↓↓↓
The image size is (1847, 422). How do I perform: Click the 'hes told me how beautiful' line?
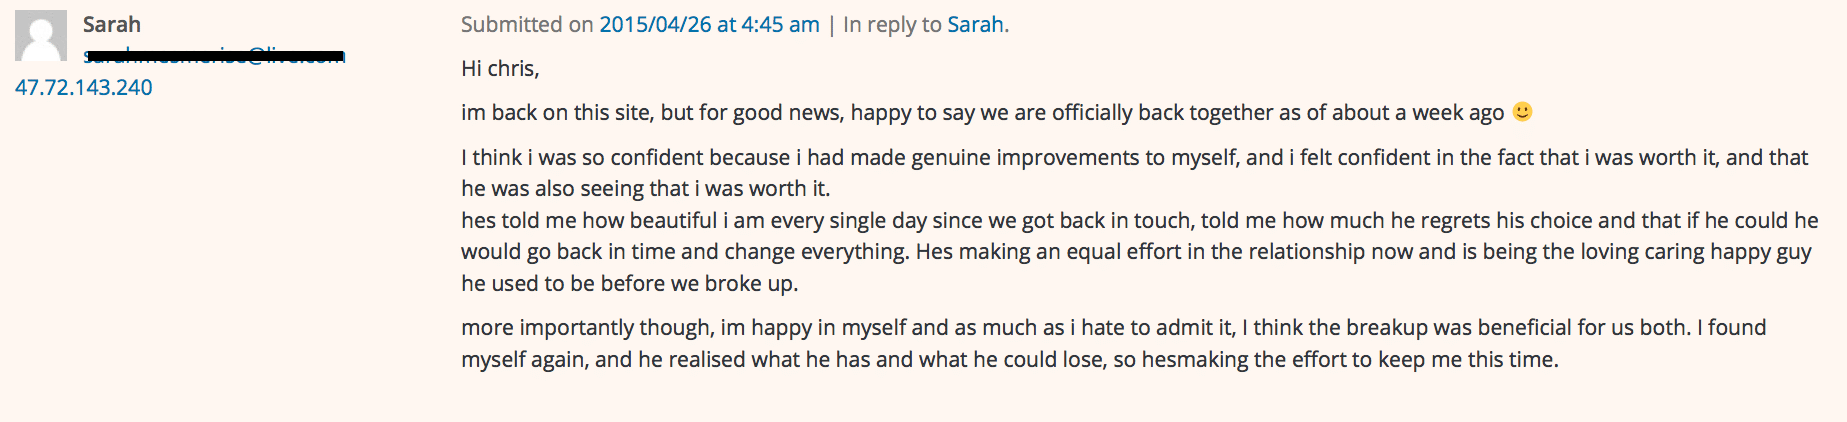[1139, 221]
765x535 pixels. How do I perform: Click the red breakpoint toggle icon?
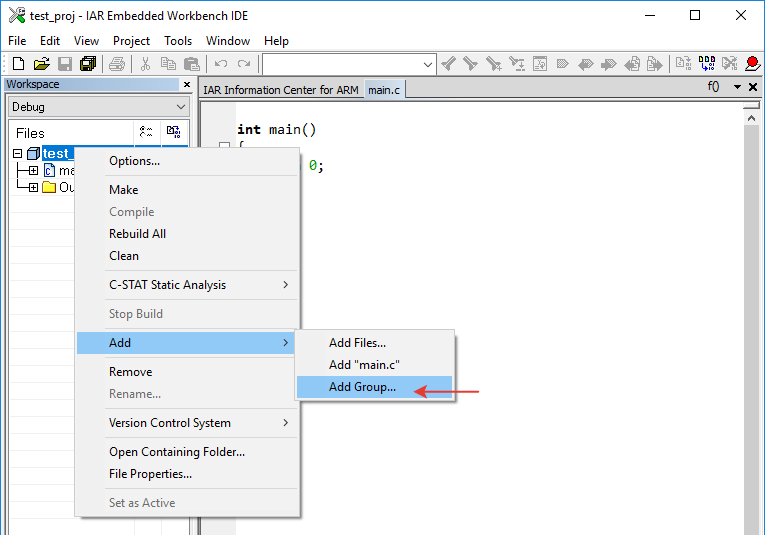pos(752,64)
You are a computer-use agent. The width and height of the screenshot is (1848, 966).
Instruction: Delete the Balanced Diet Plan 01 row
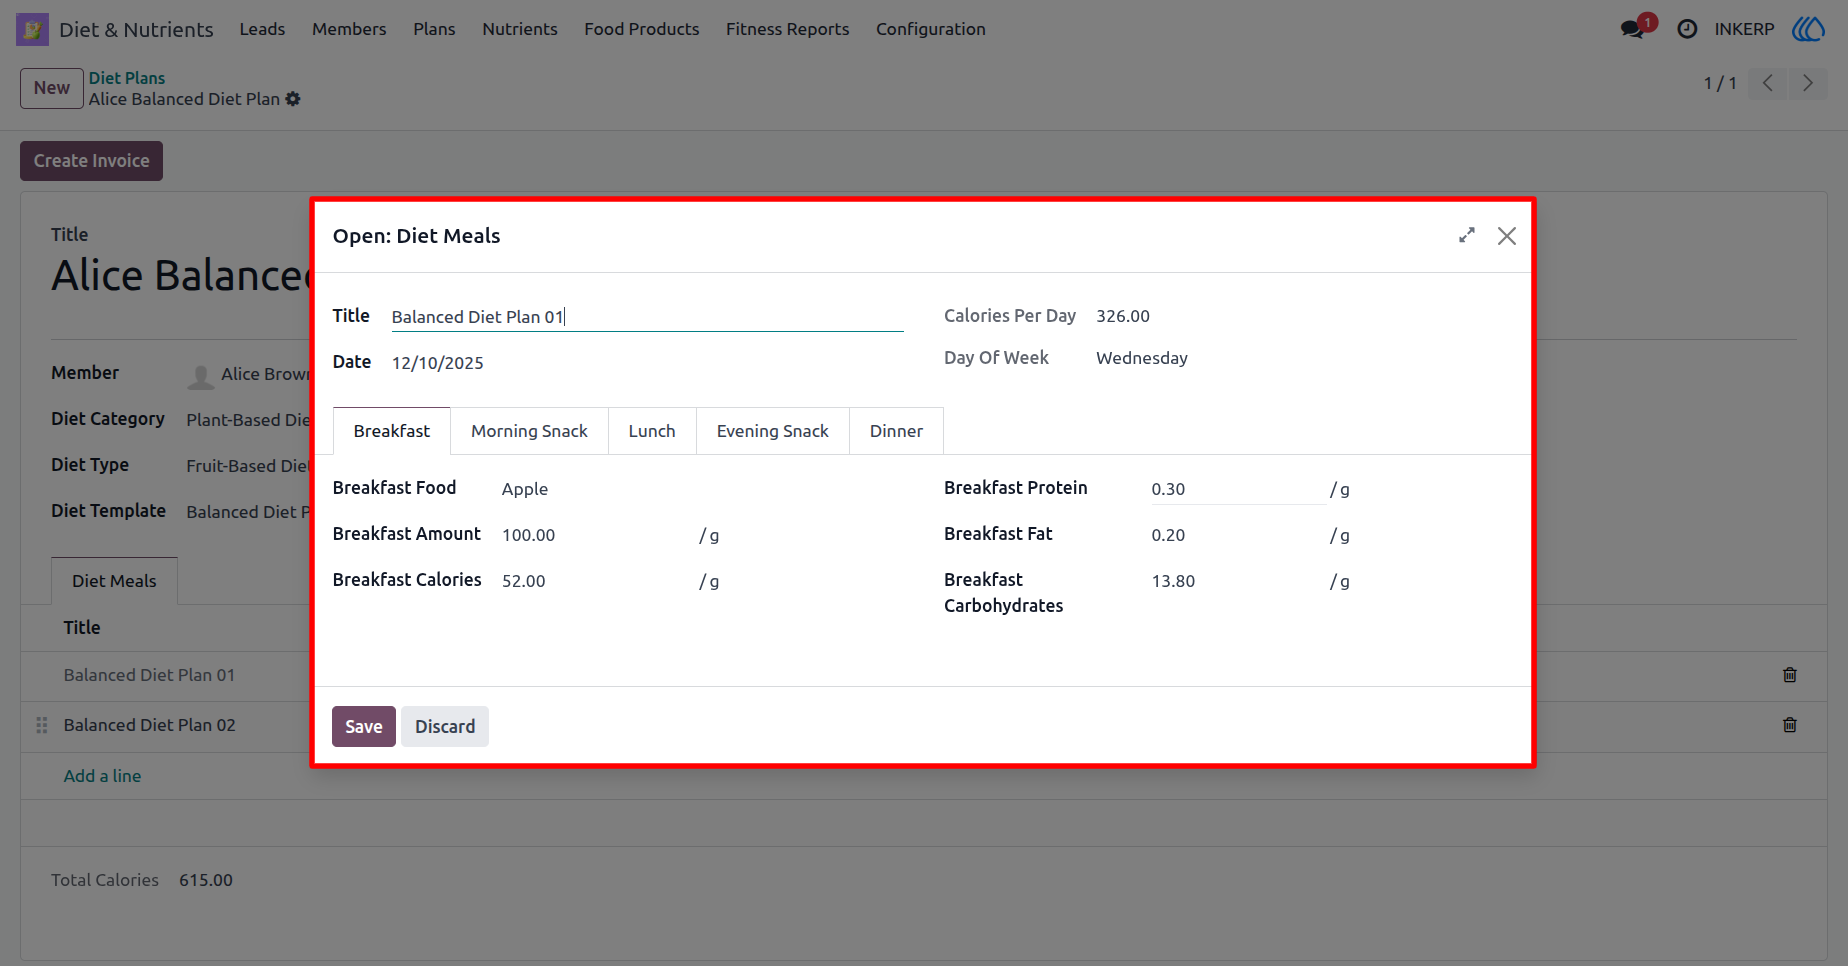click(x=1789, y=675)
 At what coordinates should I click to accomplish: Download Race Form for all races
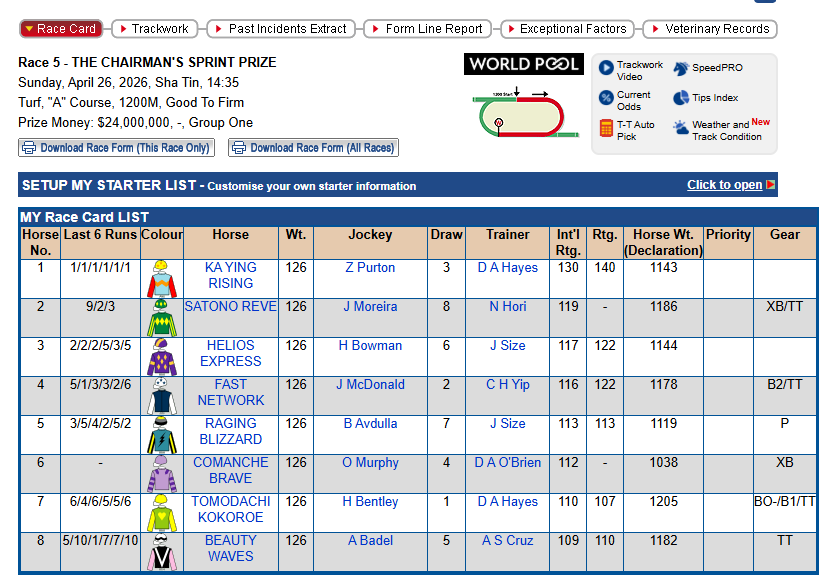[313, 148]
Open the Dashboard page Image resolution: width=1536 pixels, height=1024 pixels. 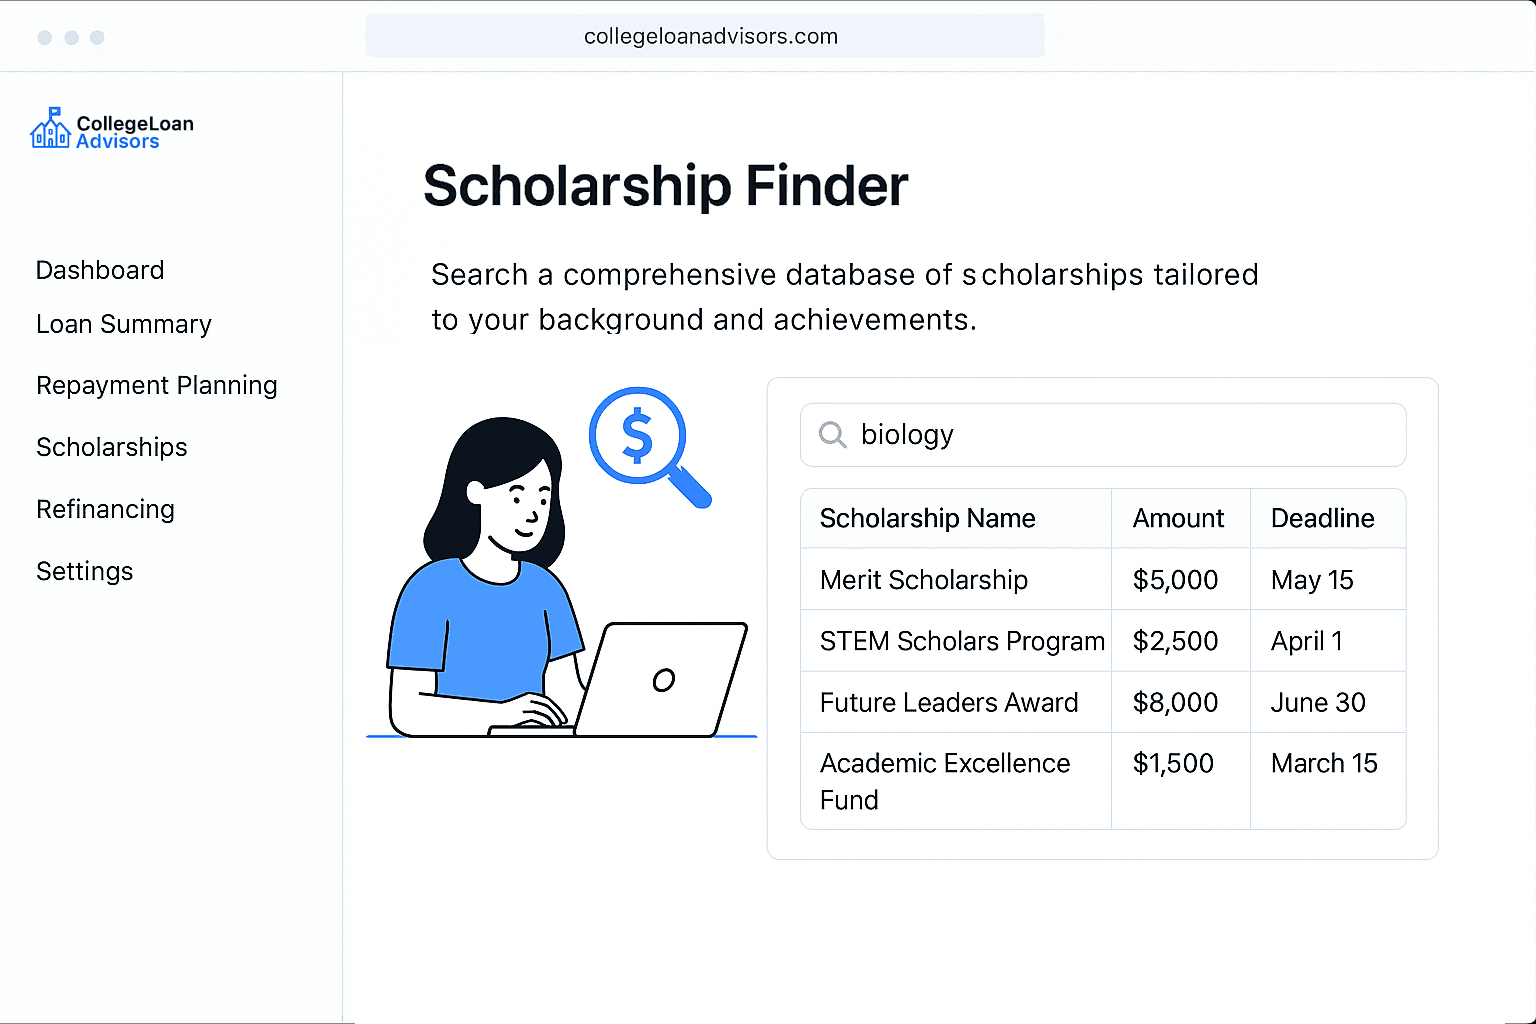click(100, 270)
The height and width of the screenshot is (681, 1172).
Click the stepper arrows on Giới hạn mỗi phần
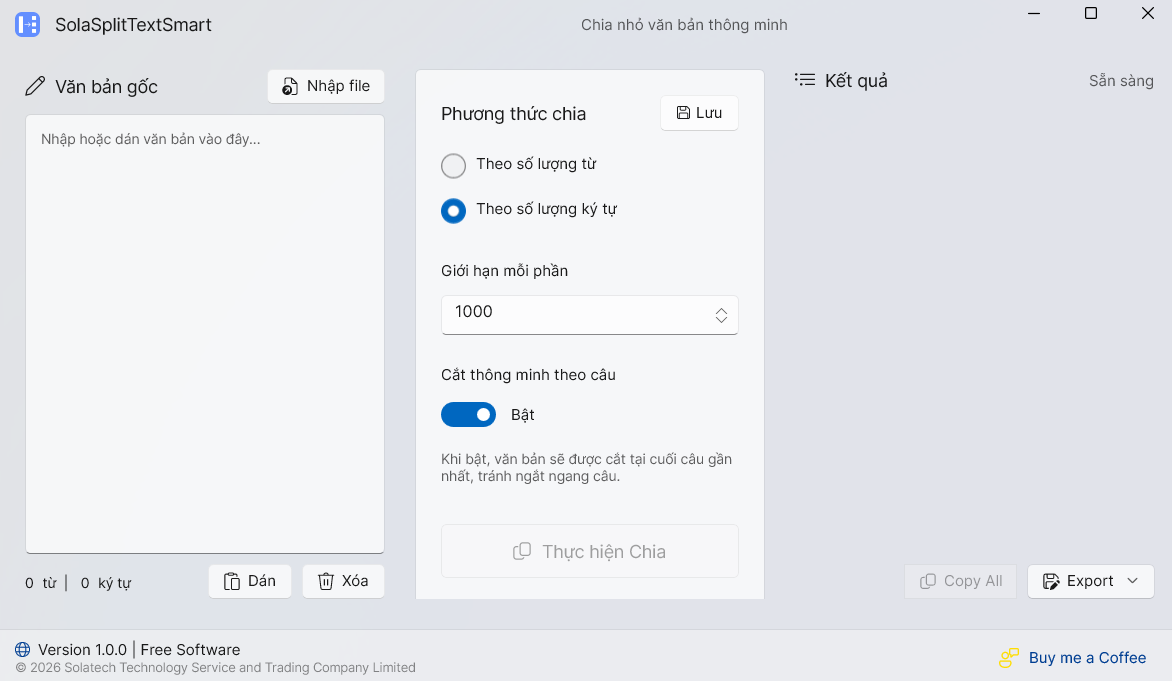(721, 313)
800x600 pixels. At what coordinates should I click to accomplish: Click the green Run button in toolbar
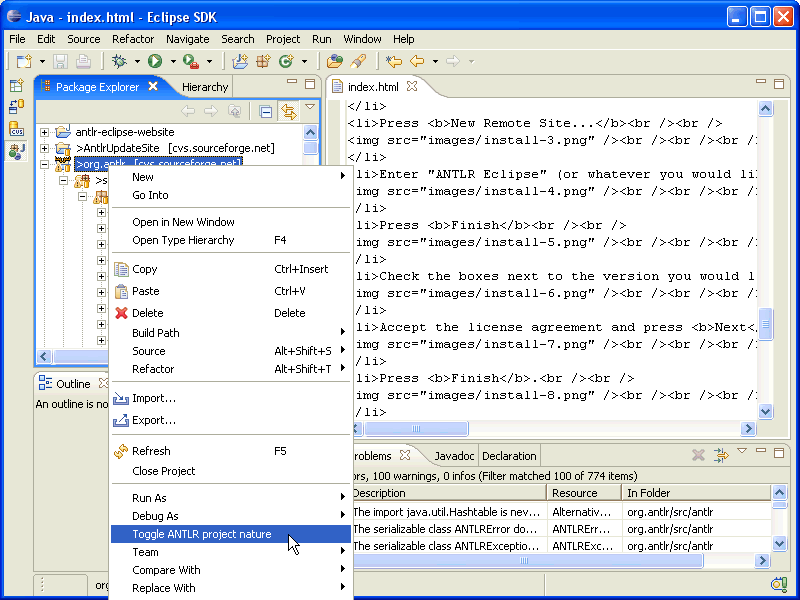(x=155, y=61)
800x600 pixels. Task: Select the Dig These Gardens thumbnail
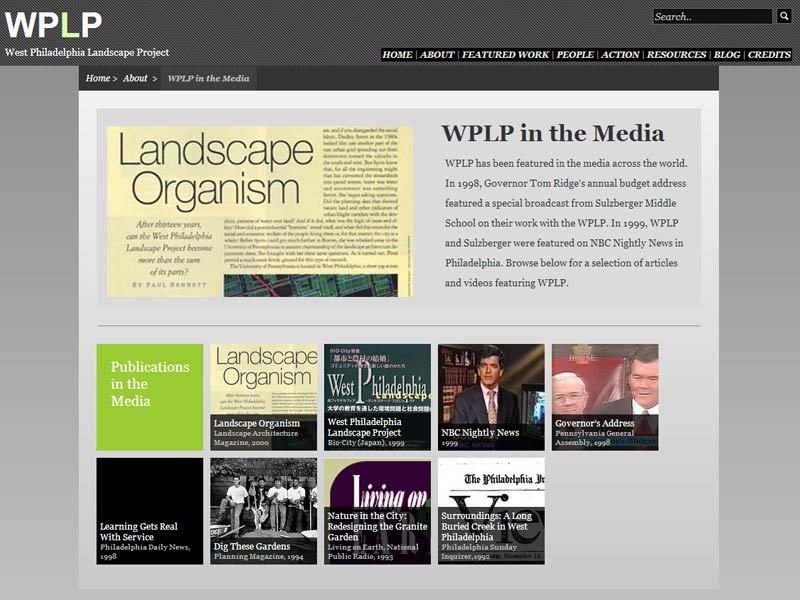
↑↑↑
◆ Directions for this task ◆
On how many lines above does the word "screenshot" appear? Answer with that figure only.

◆ Result of this task ◆
2